Chichi Vanessa’s reflections on pageantry as impact reframed beauty contests as cultural diplomacy. Her metaphor, “grace in the matrix” captured how African women navigate and redefine systems built elsewhere.

Panel discussion

Featuring Mariama Jalloh, Yusuf Durodola, and Onuorah Obed popularly known as “modern-day town crier,” the panel discussion was about Africa’s obsession with the West’s Validation.

The discussion pushed for a cultural shift from seeking acceptance to building confidence that commands respect.

Conscious Partnerships

The Mbadiwe twins’ talk argued that transformational partnerships outperform transactional ones.
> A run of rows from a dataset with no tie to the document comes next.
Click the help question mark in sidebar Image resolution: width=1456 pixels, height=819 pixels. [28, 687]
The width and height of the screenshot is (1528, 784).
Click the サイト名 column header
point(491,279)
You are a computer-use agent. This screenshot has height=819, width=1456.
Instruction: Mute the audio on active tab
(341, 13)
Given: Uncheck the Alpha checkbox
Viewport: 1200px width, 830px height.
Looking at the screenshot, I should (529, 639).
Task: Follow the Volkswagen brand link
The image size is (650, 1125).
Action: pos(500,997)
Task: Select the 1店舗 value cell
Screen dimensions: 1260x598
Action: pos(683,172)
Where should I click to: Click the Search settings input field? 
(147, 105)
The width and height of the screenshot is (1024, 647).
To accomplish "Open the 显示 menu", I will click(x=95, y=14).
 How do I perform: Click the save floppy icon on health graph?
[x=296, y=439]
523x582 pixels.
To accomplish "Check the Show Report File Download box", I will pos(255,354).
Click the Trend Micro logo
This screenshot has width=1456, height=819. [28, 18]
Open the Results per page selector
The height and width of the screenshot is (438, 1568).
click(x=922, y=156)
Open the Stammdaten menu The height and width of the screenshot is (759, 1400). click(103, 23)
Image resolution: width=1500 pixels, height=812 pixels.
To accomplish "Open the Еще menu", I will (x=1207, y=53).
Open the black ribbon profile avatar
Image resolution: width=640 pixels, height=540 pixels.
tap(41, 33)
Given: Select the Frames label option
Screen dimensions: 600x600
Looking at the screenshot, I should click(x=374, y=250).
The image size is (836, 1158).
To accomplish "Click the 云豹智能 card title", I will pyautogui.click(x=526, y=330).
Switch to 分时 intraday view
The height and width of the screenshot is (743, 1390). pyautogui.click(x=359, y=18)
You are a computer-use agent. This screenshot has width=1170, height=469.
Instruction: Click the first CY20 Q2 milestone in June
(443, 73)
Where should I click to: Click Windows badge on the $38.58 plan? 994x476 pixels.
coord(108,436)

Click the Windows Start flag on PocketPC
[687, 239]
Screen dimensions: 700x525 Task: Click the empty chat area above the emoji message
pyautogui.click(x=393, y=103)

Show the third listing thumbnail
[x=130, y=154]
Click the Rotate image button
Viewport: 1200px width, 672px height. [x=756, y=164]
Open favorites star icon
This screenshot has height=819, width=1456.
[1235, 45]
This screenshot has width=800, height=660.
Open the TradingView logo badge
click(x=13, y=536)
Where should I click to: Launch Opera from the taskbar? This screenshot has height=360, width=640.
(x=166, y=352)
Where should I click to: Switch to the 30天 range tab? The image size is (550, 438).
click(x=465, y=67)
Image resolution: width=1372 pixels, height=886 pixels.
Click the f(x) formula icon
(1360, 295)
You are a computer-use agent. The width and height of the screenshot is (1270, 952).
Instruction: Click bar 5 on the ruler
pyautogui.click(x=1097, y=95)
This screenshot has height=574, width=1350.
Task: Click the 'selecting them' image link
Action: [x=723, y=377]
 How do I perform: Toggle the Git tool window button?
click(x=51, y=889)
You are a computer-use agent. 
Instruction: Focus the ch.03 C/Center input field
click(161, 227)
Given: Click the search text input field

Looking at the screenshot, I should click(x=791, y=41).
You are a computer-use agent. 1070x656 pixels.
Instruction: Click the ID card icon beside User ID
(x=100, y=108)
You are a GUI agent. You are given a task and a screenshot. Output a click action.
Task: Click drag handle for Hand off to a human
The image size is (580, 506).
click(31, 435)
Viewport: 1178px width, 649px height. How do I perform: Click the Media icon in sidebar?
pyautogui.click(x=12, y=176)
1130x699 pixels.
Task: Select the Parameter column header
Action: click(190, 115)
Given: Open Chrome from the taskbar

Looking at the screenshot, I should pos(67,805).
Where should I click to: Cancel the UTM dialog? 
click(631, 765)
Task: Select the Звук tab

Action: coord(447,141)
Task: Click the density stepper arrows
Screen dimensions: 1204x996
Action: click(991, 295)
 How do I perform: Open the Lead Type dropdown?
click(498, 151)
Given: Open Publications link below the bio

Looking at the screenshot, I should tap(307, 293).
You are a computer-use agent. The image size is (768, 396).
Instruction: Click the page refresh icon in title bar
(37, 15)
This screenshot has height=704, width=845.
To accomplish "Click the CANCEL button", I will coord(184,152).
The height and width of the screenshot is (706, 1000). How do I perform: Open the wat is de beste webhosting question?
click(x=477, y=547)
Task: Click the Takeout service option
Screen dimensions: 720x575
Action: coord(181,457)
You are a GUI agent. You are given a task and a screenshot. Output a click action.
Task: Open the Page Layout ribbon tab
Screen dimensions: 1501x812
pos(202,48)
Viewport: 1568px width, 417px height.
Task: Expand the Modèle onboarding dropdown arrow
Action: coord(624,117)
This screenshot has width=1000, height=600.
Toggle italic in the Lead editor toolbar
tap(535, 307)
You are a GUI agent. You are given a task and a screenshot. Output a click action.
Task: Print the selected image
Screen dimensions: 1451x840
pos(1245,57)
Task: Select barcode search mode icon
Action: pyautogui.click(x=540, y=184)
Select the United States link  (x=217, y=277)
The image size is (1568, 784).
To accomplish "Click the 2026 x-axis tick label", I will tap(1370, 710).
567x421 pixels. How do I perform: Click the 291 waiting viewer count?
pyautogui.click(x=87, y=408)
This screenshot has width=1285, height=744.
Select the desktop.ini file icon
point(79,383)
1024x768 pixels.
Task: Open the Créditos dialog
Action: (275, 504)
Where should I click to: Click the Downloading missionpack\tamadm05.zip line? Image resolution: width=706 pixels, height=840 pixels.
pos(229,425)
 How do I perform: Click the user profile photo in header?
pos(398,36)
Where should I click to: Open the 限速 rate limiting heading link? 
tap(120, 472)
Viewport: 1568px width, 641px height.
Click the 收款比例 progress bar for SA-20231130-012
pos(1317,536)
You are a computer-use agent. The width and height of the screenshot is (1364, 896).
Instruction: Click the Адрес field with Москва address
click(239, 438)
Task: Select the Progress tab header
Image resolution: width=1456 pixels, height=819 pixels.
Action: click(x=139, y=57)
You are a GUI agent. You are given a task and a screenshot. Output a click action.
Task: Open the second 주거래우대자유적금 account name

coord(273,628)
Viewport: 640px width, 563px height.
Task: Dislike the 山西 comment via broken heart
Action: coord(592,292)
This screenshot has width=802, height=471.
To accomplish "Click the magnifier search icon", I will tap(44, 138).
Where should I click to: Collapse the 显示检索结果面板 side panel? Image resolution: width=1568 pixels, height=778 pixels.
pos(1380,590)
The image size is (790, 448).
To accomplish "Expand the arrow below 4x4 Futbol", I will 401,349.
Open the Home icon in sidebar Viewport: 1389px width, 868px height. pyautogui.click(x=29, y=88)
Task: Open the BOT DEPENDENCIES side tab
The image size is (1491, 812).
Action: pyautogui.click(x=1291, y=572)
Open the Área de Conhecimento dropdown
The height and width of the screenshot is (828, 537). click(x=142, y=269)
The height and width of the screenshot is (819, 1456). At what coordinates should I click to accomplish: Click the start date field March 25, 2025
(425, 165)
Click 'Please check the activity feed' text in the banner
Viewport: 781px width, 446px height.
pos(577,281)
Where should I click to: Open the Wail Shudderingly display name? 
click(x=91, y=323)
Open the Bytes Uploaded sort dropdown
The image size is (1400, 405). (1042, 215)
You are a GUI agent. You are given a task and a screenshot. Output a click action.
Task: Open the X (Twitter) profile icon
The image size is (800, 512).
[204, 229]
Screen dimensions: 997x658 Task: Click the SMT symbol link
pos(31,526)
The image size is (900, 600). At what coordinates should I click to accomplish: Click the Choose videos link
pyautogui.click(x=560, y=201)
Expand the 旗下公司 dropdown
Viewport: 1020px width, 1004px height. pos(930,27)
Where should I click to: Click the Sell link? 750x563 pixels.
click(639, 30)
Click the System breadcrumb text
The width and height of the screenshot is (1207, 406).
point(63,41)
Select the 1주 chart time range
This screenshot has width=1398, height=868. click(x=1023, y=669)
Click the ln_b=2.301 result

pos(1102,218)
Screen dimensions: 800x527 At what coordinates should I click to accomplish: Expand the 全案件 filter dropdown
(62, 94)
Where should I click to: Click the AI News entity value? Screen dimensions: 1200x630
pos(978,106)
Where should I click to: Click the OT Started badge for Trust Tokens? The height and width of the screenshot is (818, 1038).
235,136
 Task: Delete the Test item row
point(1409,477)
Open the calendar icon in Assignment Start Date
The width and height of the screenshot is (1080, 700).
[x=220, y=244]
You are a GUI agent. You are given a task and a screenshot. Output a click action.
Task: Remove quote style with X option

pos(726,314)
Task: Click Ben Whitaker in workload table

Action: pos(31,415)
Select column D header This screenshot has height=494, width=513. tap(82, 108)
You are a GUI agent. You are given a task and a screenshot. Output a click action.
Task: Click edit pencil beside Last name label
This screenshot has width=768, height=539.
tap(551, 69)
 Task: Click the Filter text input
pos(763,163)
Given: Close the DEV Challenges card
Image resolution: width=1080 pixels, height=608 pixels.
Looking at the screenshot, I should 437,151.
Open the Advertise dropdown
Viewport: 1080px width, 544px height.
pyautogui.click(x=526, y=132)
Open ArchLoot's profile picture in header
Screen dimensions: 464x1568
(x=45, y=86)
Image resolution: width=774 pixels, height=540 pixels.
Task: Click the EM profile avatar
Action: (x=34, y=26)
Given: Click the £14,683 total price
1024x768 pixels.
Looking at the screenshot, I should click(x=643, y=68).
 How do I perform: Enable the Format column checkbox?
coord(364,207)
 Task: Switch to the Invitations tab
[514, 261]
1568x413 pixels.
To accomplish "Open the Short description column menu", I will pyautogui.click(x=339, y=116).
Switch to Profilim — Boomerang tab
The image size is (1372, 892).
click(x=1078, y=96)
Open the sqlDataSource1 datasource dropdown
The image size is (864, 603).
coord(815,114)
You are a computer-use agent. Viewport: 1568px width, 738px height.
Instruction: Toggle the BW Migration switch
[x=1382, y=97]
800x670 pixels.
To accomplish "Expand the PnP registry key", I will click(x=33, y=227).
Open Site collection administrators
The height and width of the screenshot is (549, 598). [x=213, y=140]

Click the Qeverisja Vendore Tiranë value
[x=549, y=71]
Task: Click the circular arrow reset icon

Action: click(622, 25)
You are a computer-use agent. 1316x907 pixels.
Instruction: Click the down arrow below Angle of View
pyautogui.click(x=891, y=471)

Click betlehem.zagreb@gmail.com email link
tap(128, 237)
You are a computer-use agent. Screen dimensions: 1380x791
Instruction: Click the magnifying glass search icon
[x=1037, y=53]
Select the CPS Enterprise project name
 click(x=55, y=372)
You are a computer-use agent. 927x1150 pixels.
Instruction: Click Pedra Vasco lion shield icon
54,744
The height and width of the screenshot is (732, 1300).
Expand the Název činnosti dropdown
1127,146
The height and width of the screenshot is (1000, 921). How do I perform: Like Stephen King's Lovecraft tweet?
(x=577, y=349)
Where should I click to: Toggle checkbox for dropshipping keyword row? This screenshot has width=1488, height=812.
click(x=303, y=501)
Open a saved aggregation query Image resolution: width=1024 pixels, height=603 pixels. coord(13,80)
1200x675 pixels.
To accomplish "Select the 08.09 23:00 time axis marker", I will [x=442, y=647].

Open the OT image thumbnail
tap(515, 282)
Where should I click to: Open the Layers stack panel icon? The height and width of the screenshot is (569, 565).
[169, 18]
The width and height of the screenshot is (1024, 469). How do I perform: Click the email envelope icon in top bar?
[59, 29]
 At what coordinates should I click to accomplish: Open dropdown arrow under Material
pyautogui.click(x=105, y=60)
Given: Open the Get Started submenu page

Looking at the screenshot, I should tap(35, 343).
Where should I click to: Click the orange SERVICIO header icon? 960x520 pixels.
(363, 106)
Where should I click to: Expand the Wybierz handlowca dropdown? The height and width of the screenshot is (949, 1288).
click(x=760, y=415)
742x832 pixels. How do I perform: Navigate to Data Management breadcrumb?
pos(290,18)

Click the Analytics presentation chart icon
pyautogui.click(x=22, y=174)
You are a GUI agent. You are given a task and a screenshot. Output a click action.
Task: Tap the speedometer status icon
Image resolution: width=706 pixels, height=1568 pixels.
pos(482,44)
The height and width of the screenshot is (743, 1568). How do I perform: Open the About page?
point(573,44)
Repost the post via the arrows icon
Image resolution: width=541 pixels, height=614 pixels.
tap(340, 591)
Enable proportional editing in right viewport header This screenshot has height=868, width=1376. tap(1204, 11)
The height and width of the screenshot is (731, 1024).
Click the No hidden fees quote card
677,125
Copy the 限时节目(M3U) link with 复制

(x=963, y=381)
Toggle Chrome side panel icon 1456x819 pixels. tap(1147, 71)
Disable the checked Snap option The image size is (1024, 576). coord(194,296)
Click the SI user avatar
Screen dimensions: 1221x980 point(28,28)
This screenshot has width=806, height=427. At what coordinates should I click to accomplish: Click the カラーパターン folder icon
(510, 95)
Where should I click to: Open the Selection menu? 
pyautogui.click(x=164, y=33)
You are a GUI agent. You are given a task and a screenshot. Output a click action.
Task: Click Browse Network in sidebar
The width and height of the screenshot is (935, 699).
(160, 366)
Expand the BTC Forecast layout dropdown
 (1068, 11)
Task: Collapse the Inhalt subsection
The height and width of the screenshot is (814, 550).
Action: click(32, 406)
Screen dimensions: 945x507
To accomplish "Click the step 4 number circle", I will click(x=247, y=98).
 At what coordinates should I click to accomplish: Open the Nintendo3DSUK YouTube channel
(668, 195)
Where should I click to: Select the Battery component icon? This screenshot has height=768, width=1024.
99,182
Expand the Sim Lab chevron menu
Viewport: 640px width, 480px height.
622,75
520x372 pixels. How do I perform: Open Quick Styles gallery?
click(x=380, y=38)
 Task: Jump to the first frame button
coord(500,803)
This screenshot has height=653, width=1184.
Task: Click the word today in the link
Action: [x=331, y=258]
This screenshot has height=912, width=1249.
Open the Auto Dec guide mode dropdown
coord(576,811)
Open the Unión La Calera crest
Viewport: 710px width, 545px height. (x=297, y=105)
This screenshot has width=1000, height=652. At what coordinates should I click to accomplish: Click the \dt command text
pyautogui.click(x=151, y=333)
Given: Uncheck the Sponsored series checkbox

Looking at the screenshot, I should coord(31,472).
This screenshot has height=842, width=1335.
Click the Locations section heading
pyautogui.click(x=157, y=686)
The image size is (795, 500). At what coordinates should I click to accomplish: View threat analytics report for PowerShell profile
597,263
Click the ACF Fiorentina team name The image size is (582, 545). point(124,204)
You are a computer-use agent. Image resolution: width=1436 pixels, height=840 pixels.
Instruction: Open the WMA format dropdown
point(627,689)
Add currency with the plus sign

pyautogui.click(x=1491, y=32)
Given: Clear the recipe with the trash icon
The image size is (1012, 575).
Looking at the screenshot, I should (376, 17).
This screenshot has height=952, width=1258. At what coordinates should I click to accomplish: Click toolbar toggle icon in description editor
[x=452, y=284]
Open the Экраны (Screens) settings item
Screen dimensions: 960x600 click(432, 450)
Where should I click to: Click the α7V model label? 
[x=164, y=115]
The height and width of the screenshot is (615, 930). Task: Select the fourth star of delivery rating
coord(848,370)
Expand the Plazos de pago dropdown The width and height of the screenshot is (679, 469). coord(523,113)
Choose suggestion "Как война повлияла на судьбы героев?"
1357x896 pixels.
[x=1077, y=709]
They were particularly of the opinion that being a high-agency person of value that attracts valuable networks is very important.

They highlighted terms such as “Positive Reverse Networking” and “Positive Metaphysical Manifestation” and called for a shift to collaboration rooted in shared purpose, mutual growth, and what he termed

Masah Samforay tied it all together through her personal experience over the years being at crossroads, revisiting W.E.B. Du Bois’ and James Baldwin’s meditations on double consciousness.

She explored how Africans exist at crossroads (between worlds, narratives, and futures) and how that liminal space can become a site of power, not confusion.

Closing Reflection

By the end, AfroTalks 2025 felt like both a summit and a séance summoning Africa’s unrealized potential and daring attendees to exorcise complacency.

The recurring message: Africa doesn’t lack vision, talent, or stories. It lacks structure, coherence, and collective seriousness.

The continent’s next frontier won’t be found in minerals or markets but in mindset, media, and meaning in how Africans decode their history, disrupt inherited systems, and redesign their reality.